We zien dat de omvang van de intervallen nu worden gecontroleerd op hun nominale betrouwbaarheidsniveau van 95%.

res %>%
  filter(n==10) %>%
  slice(1:20) %>%
  ggplot(aes(x=sample,y=mean,color=inside)) +
  geom_point() +
  geom_errorbar(
    aes(ymin=mean-qt(0.975,df=9)*se,
    ymax=mean+qt(0.975,df=9)*se))+
  geom_hline(yintercept = fem$DirectChol %>% log2 %>% mean) +
  ggtitle("20 CI for N=10") +
  ylim(range(fem$DirectChol %>% log2))

Figuur 20: Interpretatie van 95$$\%$$ betrouwbaarheidintervallen. Resultaten op basis van 20 gesimuleerde steekproeven. We zien in de figuur duidelijk dat het populatiegemiddelde vast is maar ongekend (volle zwarte lijn) en dat de bovengrens en ondergrens van betrouwbaarheidsintervallen voor het populatiegemiddelde varieert van steekproef tot steekproef.
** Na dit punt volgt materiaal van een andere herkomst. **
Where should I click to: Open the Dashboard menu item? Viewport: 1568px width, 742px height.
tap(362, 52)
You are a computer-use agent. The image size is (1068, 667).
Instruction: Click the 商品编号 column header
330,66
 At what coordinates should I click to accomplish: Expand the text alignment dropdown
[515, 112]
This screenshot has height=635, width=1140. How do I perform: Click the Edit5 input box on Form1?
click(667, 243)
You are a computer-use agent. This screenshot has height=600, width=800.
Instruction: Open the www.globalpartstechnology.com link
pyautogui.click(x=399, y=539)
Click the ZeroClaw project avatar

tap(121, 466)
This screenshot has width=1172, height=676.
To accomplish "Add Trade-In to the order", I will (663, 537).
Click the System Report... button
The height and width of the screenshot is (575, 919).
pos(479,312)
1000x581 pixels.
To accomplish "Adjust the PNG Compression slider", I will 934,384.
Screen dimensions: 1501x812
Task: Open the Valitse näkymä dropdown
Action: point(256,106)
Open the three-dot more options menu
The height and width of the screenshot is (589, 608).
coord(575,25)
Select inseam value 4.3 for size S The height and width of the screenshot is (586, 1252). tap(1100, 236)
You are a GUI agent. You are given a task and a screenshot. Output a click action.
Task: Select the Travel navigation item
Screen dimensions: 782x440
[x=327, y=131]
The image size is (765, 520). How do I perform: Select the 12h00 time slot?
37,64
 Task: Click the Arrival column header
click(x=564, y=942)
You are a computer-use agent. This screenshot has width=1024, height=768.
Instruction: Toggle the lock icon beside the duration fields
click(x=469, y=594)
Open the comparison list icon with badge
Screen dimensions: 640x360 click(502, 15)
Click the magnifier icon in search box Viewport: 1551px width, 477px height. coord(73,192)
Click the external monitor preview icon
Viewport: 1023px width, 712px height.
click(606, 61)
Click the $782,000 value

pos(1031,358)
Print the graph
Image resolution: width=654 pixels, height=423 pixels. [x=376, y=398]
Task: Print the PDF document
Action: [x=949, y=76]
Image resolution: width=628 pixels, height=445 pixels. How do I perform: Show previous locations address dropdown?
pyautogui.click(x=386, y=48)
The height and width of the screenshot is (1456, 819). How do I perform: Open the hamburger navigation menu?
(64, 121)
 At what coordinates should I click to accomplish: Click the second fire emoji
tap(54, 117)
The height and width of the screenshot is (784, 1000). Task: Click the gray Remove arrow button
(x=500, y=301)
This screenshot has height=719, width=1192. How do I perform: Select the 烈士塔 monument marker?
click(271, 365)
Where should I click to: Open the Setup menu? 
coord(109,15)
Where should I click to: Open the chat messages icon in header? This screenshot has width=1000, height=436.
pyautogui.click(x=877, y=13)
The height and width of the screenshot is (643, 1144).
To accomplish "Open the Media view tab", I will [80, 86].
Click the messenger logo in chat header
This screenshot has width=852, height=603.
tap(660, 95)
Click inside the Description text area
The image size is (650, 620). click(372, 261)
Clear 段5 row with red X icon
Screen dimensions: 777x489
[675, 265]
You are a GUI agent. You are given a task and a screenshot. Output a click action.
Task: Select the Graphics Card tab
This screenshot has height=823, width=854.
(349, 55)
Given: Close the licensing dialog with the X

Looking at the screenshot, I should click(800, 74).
De simulatiestudie toont dus op een empirische wijze aan dat de constructie correct is. Het demonstreert bovendien de interpretatie van probabiliteit via herhaalde steekproefname. In Figuur 20 wordt de interpretatie ook grafisch weergegeven voor de eerste 20 gesimuleerde steekproeven. De figuur toont duidelijk aan dat het werkelijke populatiegemiddelde vast is maar ongekend. Het wordt geschat aan de hand van het steekproefgemiddelde dat at random varieert van steekproef tot steekproef rond het werkelijk gemiddelde. We zien ook dat de grenzen van de betrouwbaarheidsintervallen variëren van steekproef tot steekproef. Daarnaast varieert de breedte van de betrouwbaarheidsintervallen eveneens omdat de steekproefstandaarddeviatie eveneens varieert van steekproef tot steekproef[29].

In de praktijk zullen we op basis van 1 steekproef besluiten dat het betrouwbaarheidsinterval het populatiegemiddelde bevat en we weten dat dergelijke uitspraken met een kans van \(1-\alpha\) (hier 95%) correct zijn.


Opdracht

Voer de bovenstaande simulatie studie opnieuw uit maar verdubbel de steekproefgrootte. Welke impact heeft dit op de BIs?